Any modern transceiver should receive on
500k. A narrow CW filter and bullet-proof front end are useful (we are right
next to the MW broadcast band here!).
A power mosfet should make a good PA,
consider a linear design so that you can use modes like Wolf and PSK. I have
managed to modify my Icom IC735 to act as a drive source, though it isn't very
stable. Jim has designed a mosfet TX and Roger
GW3UEP has several versions of his simple
QTX transmitter for 500 or
472kHz at up to 100W.
When it comes to aerials, anything that works
well on topband should do the trick but the aerial must be well insulated to
maintain a high Q. Have a look at
ON7YD's aerials
page for lots of useful info. It's was written for 136kHz but the
principles hold good for 500.
The earth could just be the water-pipes plus a
few radials or as many as you can muster, it does make a
difference. You will need to build an ATU. Coil efficiency is not all that
important as the power levels are low and you can easily compensate for coil
losses by turning up the TX a little. Usually you will need about 100-300uH.
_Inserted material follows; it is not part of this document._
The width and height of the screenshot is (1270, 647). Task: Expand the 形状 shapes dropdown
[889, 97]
The circuit of my tuner is shown here, you will notice there is no tuning
capacitor. The system is tuned with a variable inductor, or variometer. There
are two reasons for this, one is that you need to get your ATU outside so that
you don't lower the Q by running the aerial wire into the house, and
high-voltage capacitors don't like getting damp. The other is that the voltage,
even with a few Watts, will be quite high on the - electrically short - aerial
and you would need a very good capacitor.
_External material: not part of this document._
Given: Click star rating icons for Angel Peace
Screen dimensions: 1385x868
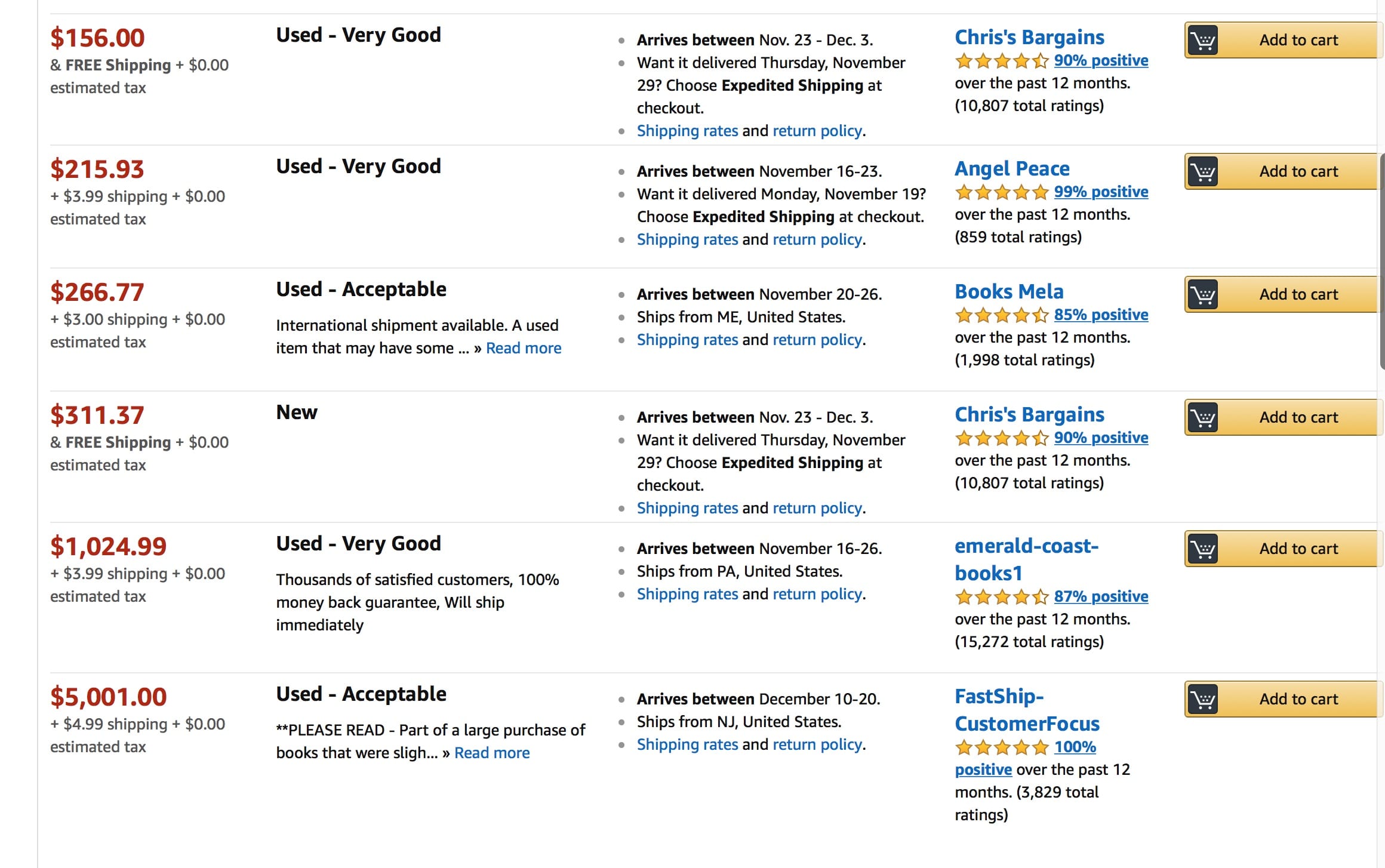Looking at the screenshot, I should click(1002, 192).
The variometer consists of a small coil of
about 10 turns, which can rotate inside the main coil. As it rotates it either
adds to, or subtracts from, the inductance of the main coil. In my tuner the
main coil is about 5" diameter and the variometer coil about 3" diameter. The
coil will need about 60 turns if it is the same size as mine, assuming your
aerial has a similar capacitance! (about 400pF). The overwind at the base of
the coil should be three or four turns, chosen to match to 50 ohms. You may
want to break the earth at point X to keep the aerial system's earth separate
from the shack earth, it sometimes helps to reduce received noise.
Apart from an HF SWR bridge between the TX
and the ATU (which reads rather low but gives some indication of match) the
most valuable tuning aid is the ammeter in the aerial. Thermocouple meters are
antiques these days but are a very good way of monitoring the aerial current,
which is what matters! I have made a current meter based on a current
transformer which works just as well, circuit below.
The core I used is a small ferrite EMC
clip-on core about 1" long. The aerial wire, with thick insulation on it,
passes through the middle giving the one turn primary. With the values shown a
50uA meter can be calibrated to 1A full scale but any reasonably sensitive
meter could be used with suitable changes to the resistors.
A 10m vertical
will need an aerial current of 4.7A to radiate 10W (according to
G3NYK's spreadsheet), so for 5W it would be 3.3A
(4.7 x 0.707).
The meter will need calibrating so that you
can accurately measure your aerial current. It is a requirement of the licence
that you are able to verify that you are not exceeding the EIRP
limit!
To calibrate the meter I placed it in series
with a 50 ohm dummy load and connected it to my 50W 500k transmitter. Using the
formula I = root P/R we can see that the 50 Watts should produce a current of
1A, about a fifth of the current we're going to have to measure in the
aerial.
Of course we can't rely on the transmitter as
an accurate generator so we need to measure the voltage across the dummy load
with a 'scope. The peak-to-peak reading is then multiplied by 0.3535 to convert
it to RMS and this figure is put into the formula V/R = I to work out the
actual current in the load. N.B. Always measure the dummy load with a good
digital multimeter before you start, many are not exactly 50 ohms. Use the
measured value in your calculations.
If you don't have an accurate oscilloscope
you can make a voltage proble. Connect a signal diode from the "hot" end of the
dummy load to a 100nF capacitor whose other end goes to the earthy side of the
dummy load. The voltage across this capacitor will be the peak RF voltage on
the dummy load. To convert to RMS multiply it by 0.707. This assumes that you
have a good high-impedance multimeter (any digital one should be fine) and that
your TX output is a nice clean sine-wave.
For 50W into 50 ohms you should get 50Vrms
and 1A.
Adjust the variable resistor in the current
meter to read the calculated current. If you have a variable power supply you
can change the power of the TX to calibrate the meter at a few different
levels. A good range for most aerials would be 0-5A.
Good luck!